Indywidualne Konto Emerytalne, czyli IKE, to w gruncie rzeczy bardzo prosty pomysł: odkładasz pieniądze na przyszłą emeryturę na specjalnym koncie, a w zamian dostajesz ulgę podatkową.

Najważniejsza różnica pomiędzy Indywidualnym Kontem Emerytalnym a zwykłym kontem czy rachunkiem inwestycyjnym polega na tym, że jeśli spełnisz ustawowe warunki (wiek i minimalny okres oszczędzania), nie zapłacisz 19 proc. podatku Belki od zysków – całość wypracowanego zysku zostaje u ciebie. Środki wpłacasz z już opodatkowanych przychodów (np. pensji), ale przy wypłacie – po ukończeniu 60 lat lub 55 lat przy nabyciu uprawnień emerytalnych i co najmniej 5 latach oszczędzania – możesz je odebrać w całości bez dodatkowego podatku.

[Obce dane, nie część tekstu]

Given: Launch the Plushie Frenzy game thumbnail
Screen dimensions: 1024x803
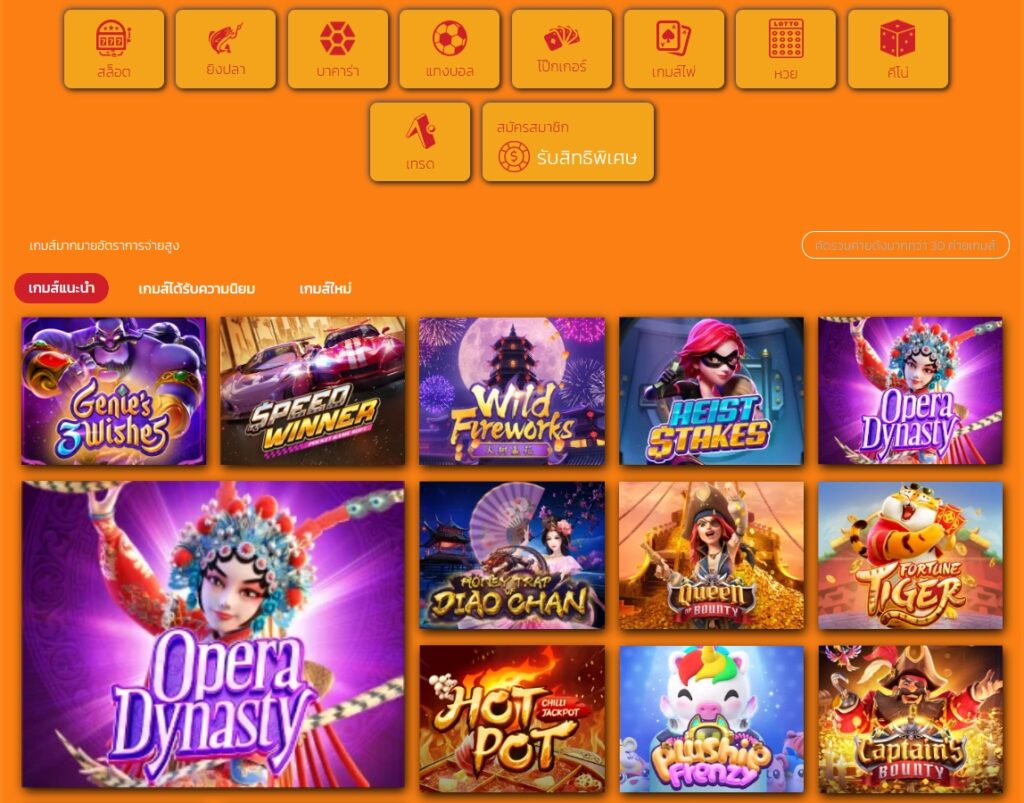Looking at the screenshot, I should coord(711,719).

Dlaczego warto skorzystać z tej opcji? Wszystkie zyski z inwestycji zgromadzonych na koncie – czy to z funduszy inwestycyjnych, obligacji, czy akcji – są w pełni Twoje. W długim terminie brak podatku Belki daje realną różnicę w wartości końcowej inwestycji.
Przykład: Załóżmy, że inwestujesz 10 000 zł rocznie przez 20 lat, osiągając średnioroczną stopę zwrotu 6 proc.
- Bez IKE, po zapłaceniu podatku Belki, twój kapitał wyniesie ok. 354 tys. zł.
- Z IKE – 390 tys. zł.
Różnica? Prawie 40 tys. zł więcej w kieszeni, tylko dlatego, że nie płacisz podatku od zysków. To jak dodatkowe kilka lat oszczędzania – za darmo.
Policz, ile możesz zaoszczędzić na IKE
Drugi ważny element to limity wpłat. W 2025 r. roczny limit na IKE wynosi 26 019 zł i jest powiązany z trzykrotnością prognozowanego przeciętnego wynagrodzenia. To limit na konkretny rok kalendarzowy, a niewykorzystana część przepada – nie można jej „nadrobić” w kolejnych latach. Dlatego końcówka roku jest tak newralgiczna: jeśli dopiero teraz zakładasz IKE i wpłacisz choćby kilka tysięcy złotych, zabezpieczasz sobie część tegorocznego limitu. Jeśli nie zrobisz nic, ten rok pod względem oszczędzania w IKE będzie po prostu stracony.
IKE jest przy tym dość elastyczne. Możesz je prowadzić w banku (jako konto oszczędnościowe lub lokatę), w TFI lub platformie inwestycyjnej tj KupFundusz.pl (przez fundusze inwestycyjne), w PTE (przez dobrowolne fundusze emerytalne), w domu maklerskim (samodzielnie inwestując w akcje, obligacje czy ETF-y) albo w formie polisy inwestycyjnej. Jeśli życie Cię zaskoczy i będziesz potrzebować gotówki wcześniej, masz prawo wypłacić środki przed 60. rokiem życia – tyle że wtedy tracisz przywilej podatkowy i od zysków zapłacisz standardowy 19 proc. podatek jak na zwykłym rachunku inwestycyjnym. Innymi słowy: pieniądze nie są zamrożone na zawsze, ale pełna premia podatkowa należy się cierpliwym.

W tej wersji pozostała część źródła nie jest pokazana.